>>>
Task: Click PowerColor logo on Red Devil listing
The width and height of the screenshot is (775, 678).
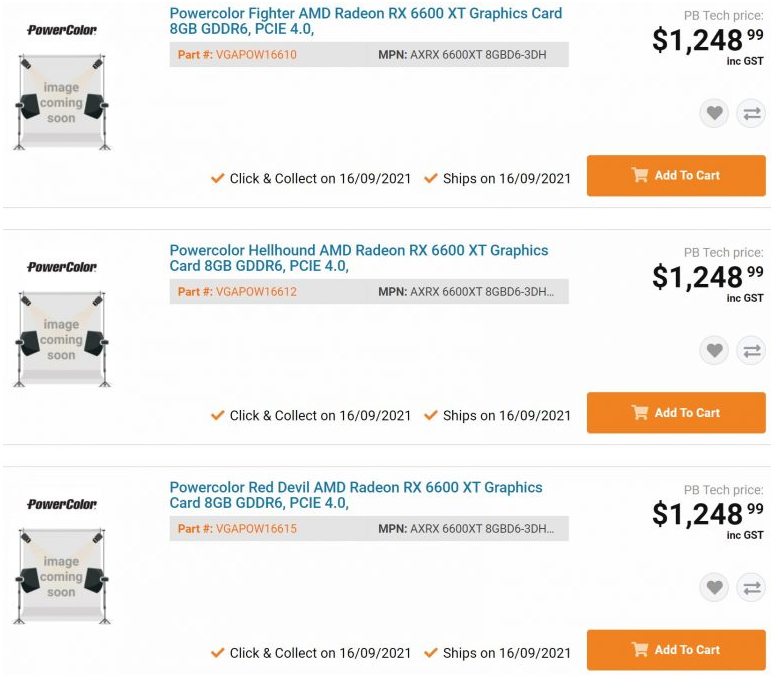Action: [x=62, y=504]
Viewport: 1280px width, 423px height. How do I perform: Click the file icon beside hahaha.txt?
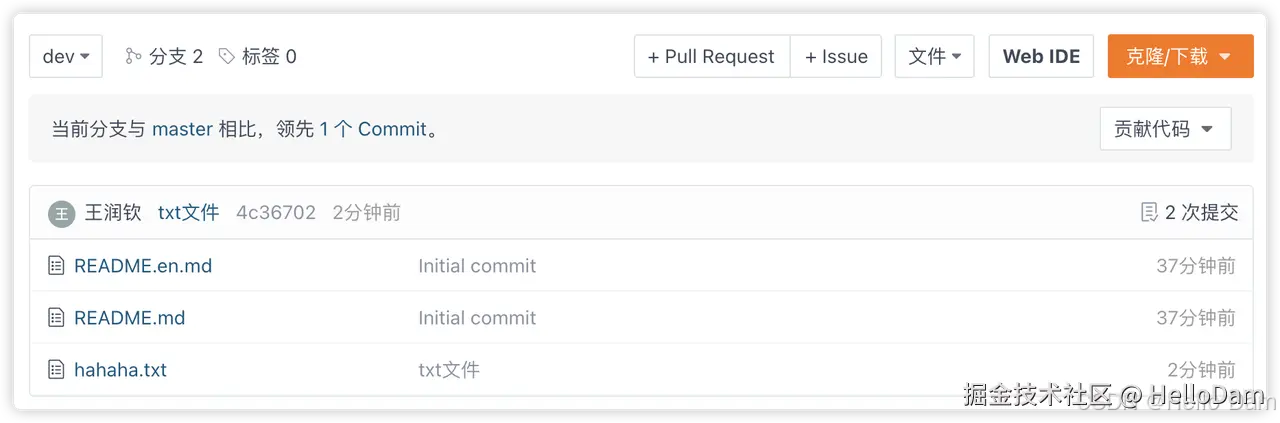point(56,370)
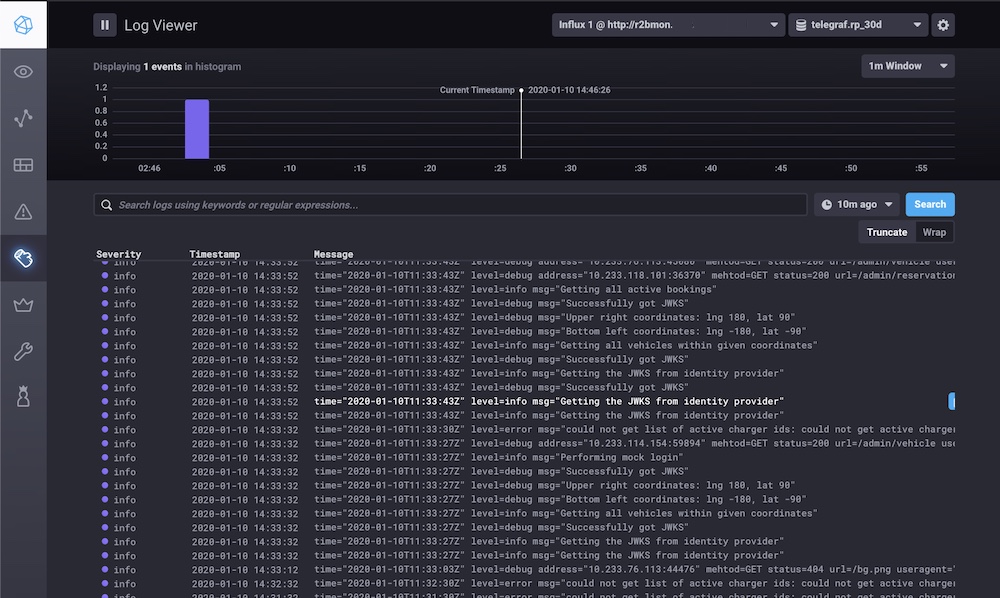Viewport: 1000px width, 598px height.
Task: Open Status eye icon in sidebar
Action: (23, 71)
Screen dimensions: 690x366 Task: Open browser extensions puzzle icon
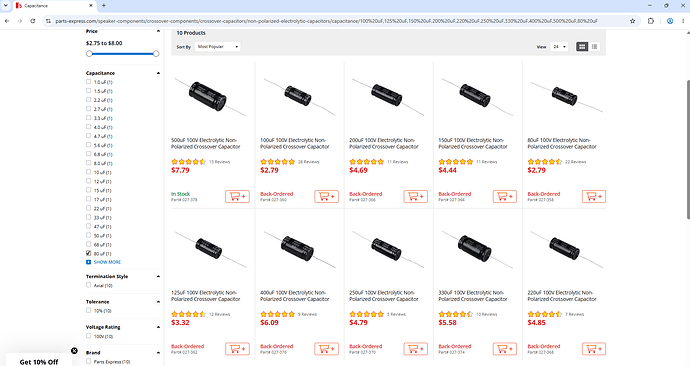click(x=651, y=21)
<<<
>>>
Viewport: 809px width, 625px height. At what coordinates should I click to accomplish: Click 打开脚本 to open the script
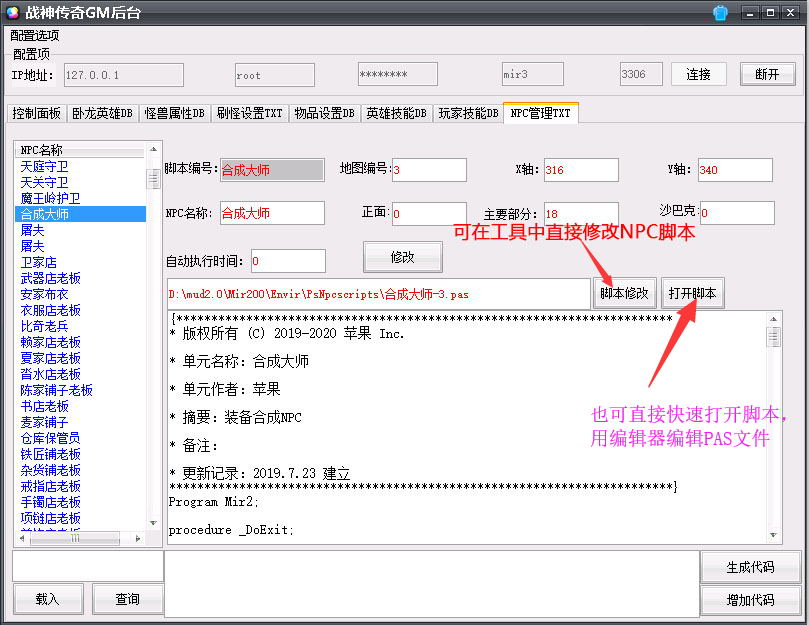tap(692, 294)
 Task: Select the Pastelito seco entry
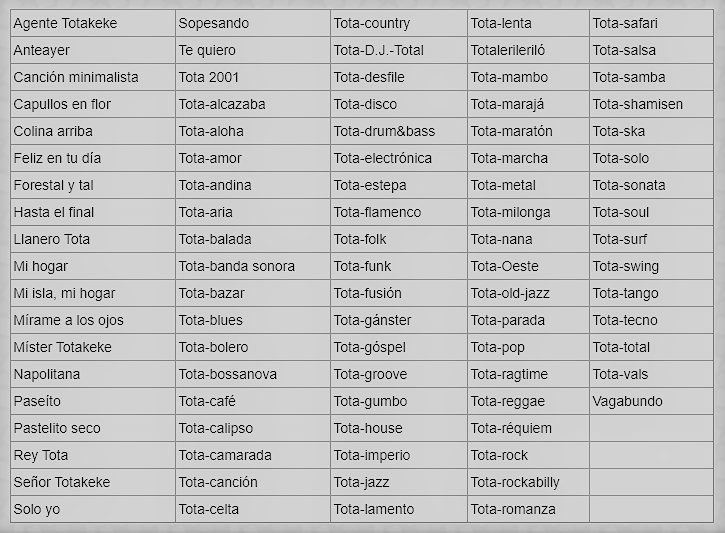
<<<
TASK DIRECTIONS> The answer is the lines of the material above, from the one containing "Viewport: 809px width, 625px" down to the one containing "Task: Select the Pastelito seco entry", given exactly and without images.

WRITTEN ANSWER>
Viewport: 809px width, 625px height. At what coordinates should I click to accomplish: Click 打开脚本 to open the script
tap(692, 294)
 Task: Select the Pastelito seco entry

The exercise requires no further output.